This hit-or-miss sparking became a liability when I attempted to use the Fastrike during a severe thunderstorm (see part V, below). The rain was heavy, coating the rod, and I struggled to get any sparks at all from the Faststrike--the few that were produced could not ignite the Fastfire. For a comparison, the Exotac Polystriker XL achieved more favorable results during the same storm. To be fair, the Exotac may have been slightly drier than the Faststrike and it also benefits from a well-designed striker; had it been just as wet in that same moment, perhaps it would have struggled, too.
Other testing, though, revealed that the Exotac easily outperformed the Faststrike/hacksaw striker combination in dry conditions, too, throwing more focused, longer lasting sparks. To be thorough, I tested the Faststrike again when the rain later slackened and did experience greater luck in throwing sparks with it. It was overall more quirky than consistent.
While most people don’t attempt to light fires in severe thunderstorms, this experience is certainly food for thought and a reminder to practice with your kit before relying on it in the field. Bottom line: If I were relying on the Faststrike for long-term fire building, I would opt for an alternate striker.
IV. Fastfire Tests
The Fastfire tinder worked well under all weather conditions, including wind and rain--sustainable fires were ignited each time Fastfire was used, whether it was employed whole or as a half, a quarter, or an eighth of a cube. The Fastfire tinder ignited easily by spark or flame when the manufacturer’s directions were followed. The manufacturer’s claims on burn times seem consistent with testing.
================
- EXERCISE INSTRUCTIONS -
1: State whether each of the following statements agrees with the fire-starter review, answering yes or no and quoting the words of the review that decide it. (a) In dry conditions, the Exotac Polystriker XL threw more focused, longer lasting sparks than the Faststrike with the hacksaw striker. (b) The Faststrike produced no sparks at all during the severe thunderstorm. (c) Fastfire tinder failed to produce a sustainable fire when only an eighth of a cube was used.
2: Go on with the fire-starter review, picking up directly after its final sentence.

- INFORMATION PROVIDED -
================
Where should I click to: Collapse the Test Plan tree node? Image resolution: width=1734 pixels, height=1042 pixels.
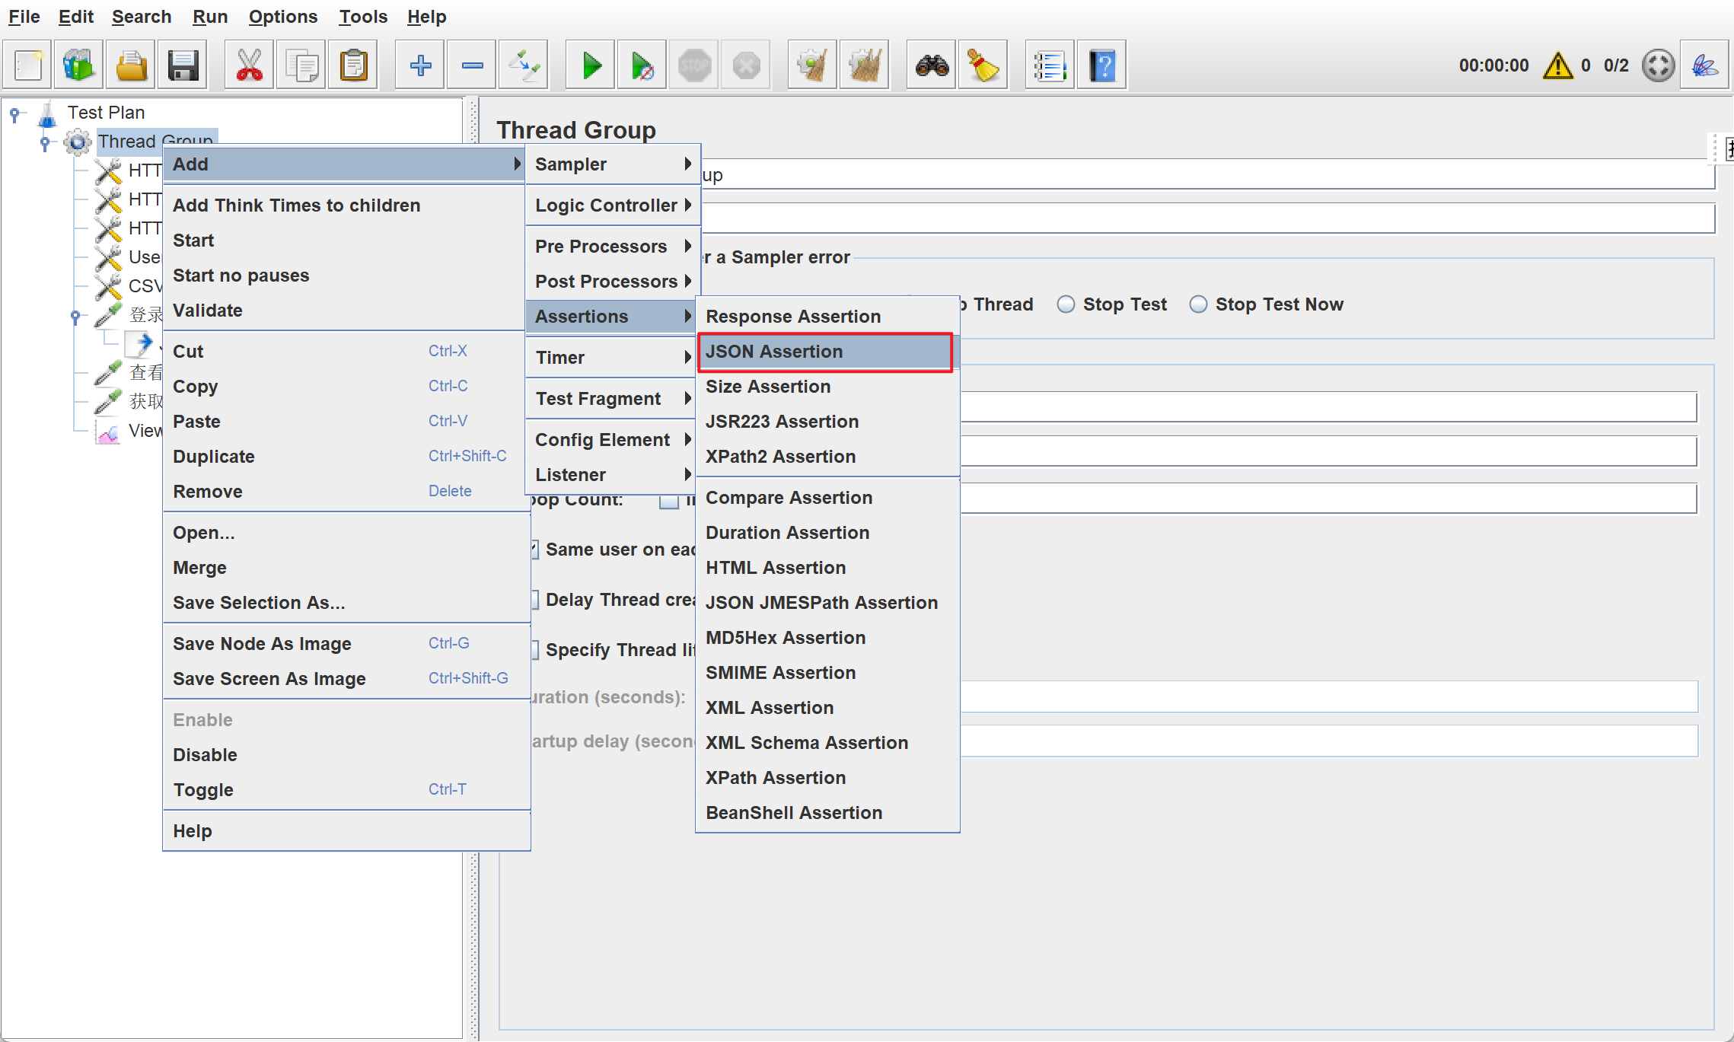pos(14,114)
================
- RESULTS -
1:
(a) Yes: "the Exotac easily outperformed the Faststrike/hacksaw striker combination in dry conditions, too, throwing more focused, longer lasting sparks."
(b) No: "the few that were produced could not ignite the Fastfire."
(c) No: "sustainable fires were ignited each time Fastfire was used, whether it was employed whole or as a half, a quarter, or an eighth of a cube."

2:
The Fastfire tinder comes in a relatively heavy foil pouch that offers the tinder good protection from the elements. The tinder material itself appears to be hydrophobic, and it easily divides into halves and quarters and eighths with a slice of a knife. I tested the Fastfire on successive nights and some mornings of my backpacking trip with the weather conveniently offering a wide range of atmospheric conditions. Afternoon rains preceded my arrival in camp on the first night, but I was able to easily ignite the damp kindling using half of a Fastfire cube. The mountains were determined to give me a challenge, though, and within half an hour a torrential downpour began that completely extinguished the once-healthy and hearty fire.
The following morning I split some kindling to access the dry core and tried to start a fire again using the Fastfire. Despite a sodden firepit (lined with damp logs) and marginal natural tinder and kindling, the Fastfire tinder did the trick again, earning my healthy respect. I soon had a blaze that dried my clothes.
Subsequent tests of the Fastfire were under increasingly favorable conditions: the rain cleared out, and while the humidity remained, the wilderness was gradually drying out and making fire-building an increasingly easy task. The Fastfire made it seem almost effortless.
While I did use the Faststrike to ignite the Fastfire, I also tested it with matches and a lighter—brilliant results! The Fastfire inspired confidence, especially when I gratuitously placed an entire cube in the fire pit. You really can get by with fractions of a cube if you prepare your wood in advance, just as one should when building any fire. Had I had more samples, I probably would have worked out the amount needed to a more exact science. This is a product that is gratifying to use!
So what about the really nasty weather? Well, I decided to chance that at home and not risk exposing myself to lightning on top of a mountain in the backcountry. When my weather radio indicated a severe thunderstorm was coming with gusts of up to 58 mph, I headed outside to test the kit. I prepped for this test by shaving curls of wood off a stick and by keeping a stack of kindling on hand. All materials, however, were soaked before I began the test.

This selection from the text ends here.